━━ ENTRIES SHOWN ━━
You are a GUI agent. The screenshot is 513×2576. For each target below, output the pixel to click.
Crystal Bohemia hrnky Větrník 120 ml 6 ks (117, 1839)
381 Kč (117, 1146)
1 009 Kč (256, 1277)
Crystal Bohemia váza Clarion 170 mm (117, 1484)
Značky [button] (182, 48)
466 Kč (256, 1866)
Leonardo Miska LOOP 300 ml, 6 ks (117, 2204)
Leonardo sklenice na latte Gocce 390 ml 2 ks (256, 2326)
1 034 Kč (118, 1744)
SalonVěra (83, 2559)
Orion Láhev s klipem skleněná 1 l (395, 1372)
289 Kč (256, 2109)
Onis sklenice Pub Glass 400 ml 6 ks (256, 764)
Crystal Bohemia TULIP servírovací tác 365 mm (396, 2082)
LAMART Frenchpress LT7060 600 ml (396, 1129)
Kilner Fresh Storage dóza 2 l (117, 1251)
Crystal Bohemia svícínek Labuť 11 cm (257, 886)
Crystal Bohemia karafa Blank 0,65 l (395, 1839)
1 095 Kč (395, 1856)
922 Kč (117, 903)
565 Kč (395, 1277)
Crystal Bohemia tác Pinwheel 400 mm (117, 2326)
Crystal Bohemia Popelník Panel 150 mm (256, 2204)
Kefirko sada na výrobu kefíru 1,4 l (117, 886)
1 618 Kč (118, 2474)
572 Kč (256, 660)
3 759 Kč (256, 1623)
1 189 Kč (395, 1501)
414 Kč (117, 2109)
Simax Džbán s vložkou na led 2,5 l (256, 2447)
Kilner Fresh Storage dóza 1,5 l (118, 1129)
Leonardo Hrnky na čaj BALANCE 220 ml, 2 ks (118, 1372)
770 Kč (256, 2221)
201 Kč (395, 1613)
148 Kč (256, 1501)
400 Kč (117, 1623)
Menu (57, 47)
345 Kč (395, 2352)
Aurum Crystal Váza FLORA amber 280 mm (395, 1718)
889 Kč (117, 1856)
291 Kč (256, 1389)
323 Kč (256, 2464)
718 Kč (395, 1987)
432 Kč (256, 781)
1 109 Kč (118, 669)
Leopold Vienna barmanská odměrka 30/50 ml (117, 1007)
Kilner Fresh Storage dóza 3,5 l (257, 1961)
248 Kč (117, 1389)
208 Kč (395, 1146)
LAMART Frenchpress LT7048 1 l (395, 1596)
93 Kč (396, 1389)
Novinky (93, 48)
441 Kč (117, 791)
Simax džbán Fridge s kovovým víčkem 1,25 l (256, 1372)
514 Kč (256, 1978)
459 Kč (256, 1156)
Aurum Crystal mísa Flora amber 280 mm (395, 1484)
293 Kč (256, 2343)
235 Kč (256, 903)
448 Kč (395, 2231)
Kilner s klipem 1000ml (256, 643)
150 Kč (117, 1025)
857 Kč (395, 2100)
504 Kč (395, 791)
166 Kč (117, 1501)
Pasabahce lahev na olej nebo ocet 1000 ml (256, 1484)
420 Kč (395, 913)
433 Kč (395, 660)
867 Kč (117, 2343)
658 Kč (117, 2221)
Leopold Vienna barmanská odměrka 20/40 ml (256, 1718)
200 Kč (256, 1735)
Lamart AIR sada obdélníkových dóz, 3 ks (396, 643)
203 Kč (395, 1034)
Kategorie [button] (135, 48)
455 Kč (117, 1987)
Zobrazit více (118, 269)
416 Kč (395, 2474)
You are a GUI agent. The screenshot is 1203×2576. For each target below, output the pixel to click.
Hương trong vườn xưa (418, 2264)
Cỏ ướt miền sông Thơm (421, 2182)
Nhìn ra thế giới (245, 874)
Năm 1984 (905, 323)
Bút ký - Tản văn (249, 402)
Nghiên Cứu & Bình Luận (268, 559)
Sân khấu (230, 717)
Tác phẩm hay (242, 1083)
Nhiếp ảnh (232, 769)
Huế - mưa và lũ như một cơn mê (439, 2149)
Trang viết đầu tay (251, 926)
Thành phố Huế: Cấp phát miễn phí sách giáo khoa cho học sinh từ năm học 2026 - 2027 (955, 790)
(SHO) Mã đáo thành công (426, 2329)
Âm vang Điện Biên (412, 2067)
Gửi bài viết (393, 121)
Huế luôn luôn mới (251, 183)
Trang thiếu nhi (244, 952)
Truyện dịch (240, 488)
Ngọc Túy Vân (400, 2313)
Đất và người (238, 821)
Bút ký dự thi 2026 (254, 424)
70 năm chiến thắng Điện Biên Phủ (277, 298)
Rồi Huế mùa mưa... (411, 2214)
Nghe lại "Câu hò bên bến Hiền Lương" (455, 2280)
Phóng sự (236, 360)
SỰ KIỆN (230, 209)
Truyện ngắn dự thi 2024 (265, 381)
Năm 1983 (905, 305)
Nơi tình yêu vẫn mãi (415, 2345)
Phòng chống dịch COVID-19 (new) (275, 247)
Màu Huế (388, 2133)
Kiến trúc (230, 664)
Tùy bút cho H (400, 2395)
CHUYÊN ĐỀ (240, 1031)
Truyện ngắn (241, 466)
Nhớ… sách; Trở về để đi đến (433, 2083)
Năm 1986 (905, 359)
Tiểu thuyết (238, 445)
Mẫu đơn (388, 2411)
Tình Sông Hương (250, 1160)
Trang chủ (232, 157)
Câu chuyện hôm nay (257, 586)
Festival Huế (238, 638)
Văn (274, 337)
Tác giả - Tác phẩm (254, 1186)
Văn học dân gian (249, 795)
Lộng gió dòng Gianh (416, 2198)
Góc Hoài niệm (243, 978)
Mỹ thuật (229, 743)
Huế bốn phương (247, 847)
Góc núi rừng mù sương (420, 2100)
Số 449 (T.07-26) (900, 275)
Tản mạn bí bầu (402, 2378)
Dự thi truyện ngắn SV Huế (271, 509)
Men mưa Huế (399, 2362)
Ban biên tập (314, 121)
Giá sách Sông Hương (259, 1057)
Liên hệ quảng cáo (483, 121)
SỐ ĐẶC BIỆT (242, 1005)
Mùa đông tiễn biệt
━━━
▶ _TRY IT_
All lines above from the one holding "Phóng sự (236, 360)" to the one holding "Lộng gió dòng Gianh (416, 2198)", inclusive, are to be copied exactly; no other line is wanted.

▶ _TASK RESPONSE_
Phóng sự (236, 360)
SỰ KIỆN (230, 209)
Truyện ngắn dự thi 2024 (265, 381)
Năm 1983 (905, 305)
Nơi tình yêu vẫn mãi (415, 2345)
Phòng chống dịch COVID-19 (new) (275, 247)
Màu Huế (388, 2133)
Kiến trúc (230, 664)
Tùy bút cho H (400, 2395)
CHUYÊN ĐỀ (240, 1031)
Truyện ngắn (241, 466)
Nhớ… sách; Trở về để đi đến (433, 2083)
Năm 1986 (905, 359)
Tiểu thuyết (238, 445)
Mẫu đơn (388, 2411)
Tình Sông Hương (250, 1160)
Trang chủ (232, 157)
Câu chuyện hôm nay (257, 586)
Festival Huế (238, 638)
Văn (274, 337)
Tác giả - Tác phẩm (254, 1186)
Văn học dân gian (249, 795)
Lộng gió dòng Gianh (416, 2198)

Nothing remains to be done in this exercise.